Después de haber brindado esta somera y sucinta descripción de los efectos, se comprenderá ahora que la psilocibina se haya utilizado ampliamente a lo largo de la década de los sesenta, principalmente en Estados Unidos, como herramienta terapéutica en el tratamiento de patologías mentales, adicciones, depresiones, síndrome de estrés postraumático, así como en infinidad de pacientes aquejados de enfermedades terminales. Los beneficios son incontables (basta con echar un rápido vistazo por Internet tecleando las palabras «psilocibina»+»terapia» para hallar una interminable ristra de entradas, así que intentaremos no extendernos demasiado en el tema). No se trata únicamente de los intensos sentimientos de amor, paz, armonía, humildad, agradecimiento, unidad e interconexión que es capaz de brindar el hongo mágico, algo sumamente útil no sólo en momentos de desdicha, tristeza o depresión, sino sobre todo a la hora de encarar el difícil tránsito hacia la muerte. También se trata de los profundos estados de conciencia, incluso bajo pequeñas dosis, a los que se puede acceder, lo cual es un elemento de enorme valor a la hora de comprendernos a nosotros mismos, superar traumas del pasado, así como corregir vicios y errores. Me refiero, sobre todo, al modo en que los hongos (y demás drogas psicodélicas) permiten generar nuevos modelos y caminos reflexivos, «nuevas perspectivas», que nos saquen del habitual bucle vicioso de pensamientos obsesivos, autodestructivos o depresivos. Se trata, a grandes rasgos, de una rápida «desprogramación» de los patrones de pensamientos habituales. Y no debemos, por supuesto, excluir la certeza brindada por los hongos sagrados de que el perdón, ante los demás y sobre todo ante nosotros mismos, es algo que debería guiar nuestro difícil camino siempre plagado de dificultades. 
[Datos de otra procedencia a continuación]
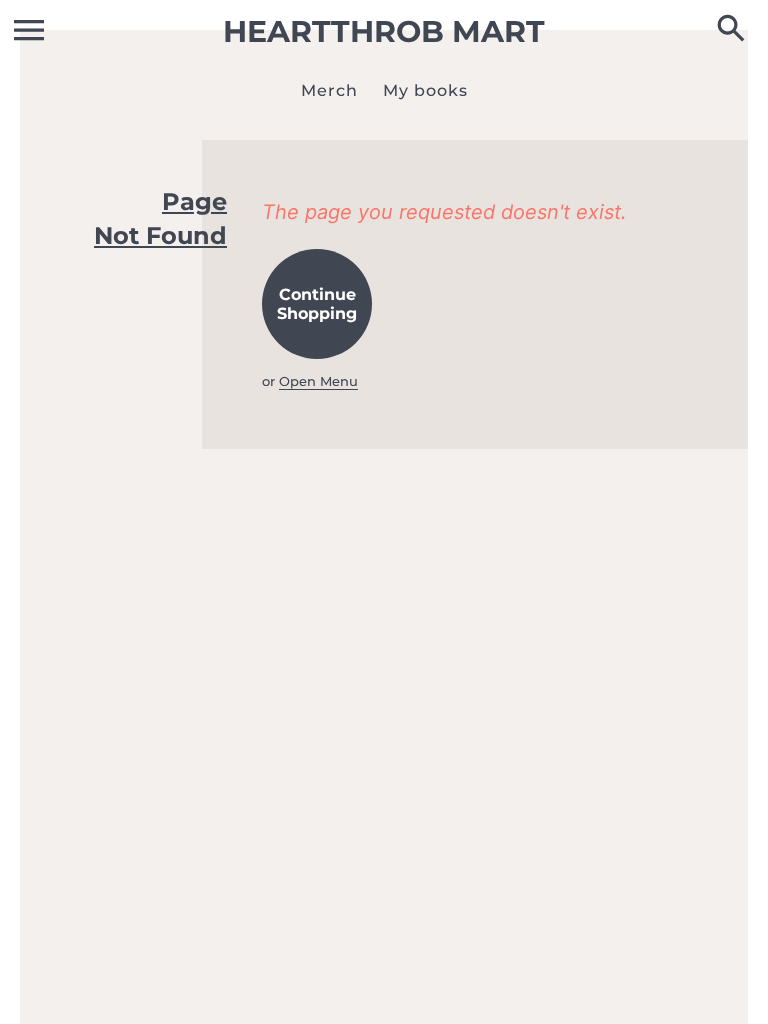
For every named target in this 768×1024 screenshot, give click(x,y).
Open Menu (318, 381)
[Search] (735, 30)
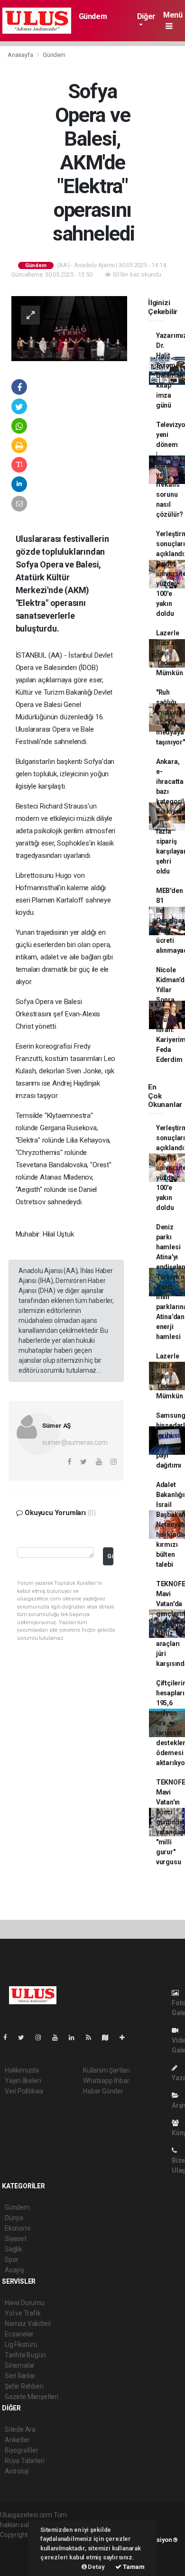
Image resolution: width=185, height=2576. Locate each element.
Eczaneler (19, 2334)
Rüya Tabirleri (24, 2460)
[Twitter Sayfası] (25, 2037)
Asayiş (14, 2270)
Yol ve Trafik (23, 2313)
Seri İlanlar (20, 2376)
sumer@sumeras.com (75, 1442)
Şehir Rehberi (24, 2386)
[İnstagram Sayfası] (42, 2037)
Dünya (14, 2218)
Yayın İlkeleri (23, 2080)
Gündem (93, 16)
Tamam (133, 2566)
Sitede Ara (20, 2429)
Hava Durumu (25, 2302)
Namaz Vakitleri (28, 2323)
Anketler (17, 2440)
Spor (11, 2259)
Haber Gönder (103, 2091)
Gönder (110, 1556)
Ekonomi (17, 2228)
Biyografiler (21, 2450)
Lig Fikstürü (21, 2344)
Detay (96, 2566)
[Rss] (92, 2037)
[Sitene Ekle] (126, 2037)
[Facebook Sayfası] (9, 2037)
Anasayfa (21, 54)
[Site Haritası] (109, 2037)
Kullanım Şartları (106, 2070)
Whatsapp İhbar (106, 2080)
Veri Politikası (24, 2091)
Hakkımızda (22, 2070)
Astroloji (16, 2471)
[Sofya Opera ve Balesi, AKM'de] (69, 328)
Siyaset (16, 2238)
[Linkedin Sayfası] (75, 2037)
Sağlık (13, 2249)
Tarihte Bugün (25, 2355)
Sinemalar (20, 2365)
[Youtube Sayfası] (58, 2037)
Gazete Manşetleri (31, 2396)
    Según palabras textuales de Dennis Mckenna, botánico, farmacólogo y también célebre psiconatuta al igual que su fallecido hermano Terence, «una de las cosas que hacen los psicodélicos (y esto ha sido demostrado a través de la neurofisiología y la neurociencia) es que suprimen aquellas partes del sistema límbico cerebral que están involucradas con el establecimiento de límites entre el «ser» y el mundo. Las sustancias psicodélicas disuelven esos límites, y nosotros invertimos una enorme cantidad de tiempo en definir quiénes somos y qué es aquello que nos separa de todo lo que está ahí afuera (cuando, en realidad, eso no es más que una ilusión)». Y creo que ya todos sabemos que una de las mejores sensaciones que nos aleja de la tristeza y la depresión es el sentimiento (real, verdadero) de que formamos parte de algo mucho más grande que nos trasciende a todos.     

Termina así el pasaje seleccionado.